- Directed by: John Magary
- Written by: John Magary
- Produced by: Myna Joseph Michael Prall Robert Fernandez Dan Levinson Michael Hacker Susannah Hacker
- Starring: Josh Lucas Stephen Plunkett Mickey Sumner Lucy Owen Austin Pendleton
- Cinematography: Chris Teague
- Edited by: Joseph Krings
- Music by: Judd Greenstein Michi Wiancko
- Production company: Moxie Pictures
- Release date: March 9, 2014 (SXSW);
- Running time: 111 minutes
- Country: United States
- Language: English

= The Mend (film) =

The Mend is an American comedy-drama film written and directed by John Magary. The film stars Josh Lucas, Stephen Plunkett, Mickey Sumner and Lucy Owen. It premiered at South by Southwest on March 9, 2014, and opened in selected theaters on August 21, 2015.

==Plot==
The film opens to a seemingly domestic scene involving Mat (Josh Lucas), his girlfriend Andrea (Lucy Owen) and her son from a previous relationship. After a fiery breakup with his girlfriend, Mat is seen wandering the streets of New York with apparently nowhere to go. Meanwhile, Alan (Stephen Plunkett) and his girlfriend Farrah (Mickey Sumner) are caught up in conversation in the aftermath of an ill-fated sexual encounter, preparing for a house party in their small Harlem brownstone apartment. The guests include friends of Farrah from her job working at a New York modern dance company as well as Alan's co-workers from his job as a legal aid lawyer. In the midst of the party, as Farrah tends to guests, she spots Mat seated in the living room and Alan and Mat make eye contact linking the two seemingly separate story lines.

At the party, Alan informs Mat that he is about to leave the next morning with Farrah for a vacation to Quebec, where he intends to propose to his girlfriend. Later in the evening, Earl (Austin Pendleton), a friend of Mat and Alan's father, arrives at the party escorted by a significantly younger, attractive Korean filmmaker. Earl regales the party guests with stories of his adventures in the late 1970s along with Mat and Alan's father including a threesome sexual encounter. The party winds down early the next morning and Farrah awakens to realize that she and Alan are late for their flight. As Alan and Farrah hurry to the airport, Mat awakens in the empty apartment.

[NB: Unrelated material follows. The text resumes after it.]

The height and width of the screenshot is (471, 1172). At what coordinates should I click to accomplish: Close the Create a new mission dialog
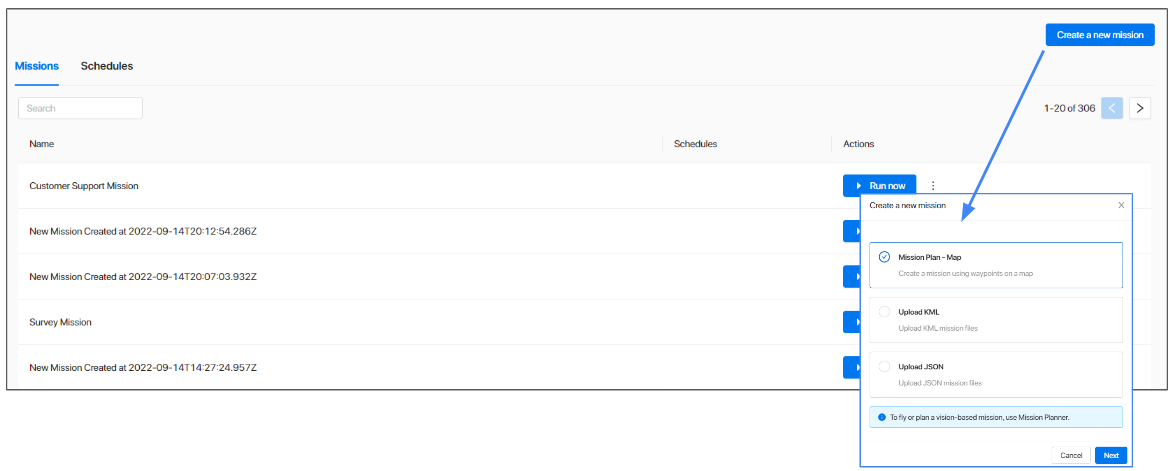[x=1120, y=205]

Expecting his brother to be gone for two weeks, Mat settles into the apartment making himself at home. Mat explores his new surroundings venturing briefly out into the neighborhood before retreating to his brother's apartment. After injuring his foot on the broken shards of a jar he had dropped earlier, summons his girlfriend Andrea and the two apparently reconcile as she tends to his injury. Andrea, who has been displaced from her apartment as a result of a bed bug infestation brings her son Ronnie (Cory Nichols) to Alan's apartment and the three of them set up house. Mat and Ronnie locate an abandoned television (Alan had previously not had a television in the apartment) on the street and set it up in the apartment shortly before Alan's apartment begins experiencing intermittent power outages.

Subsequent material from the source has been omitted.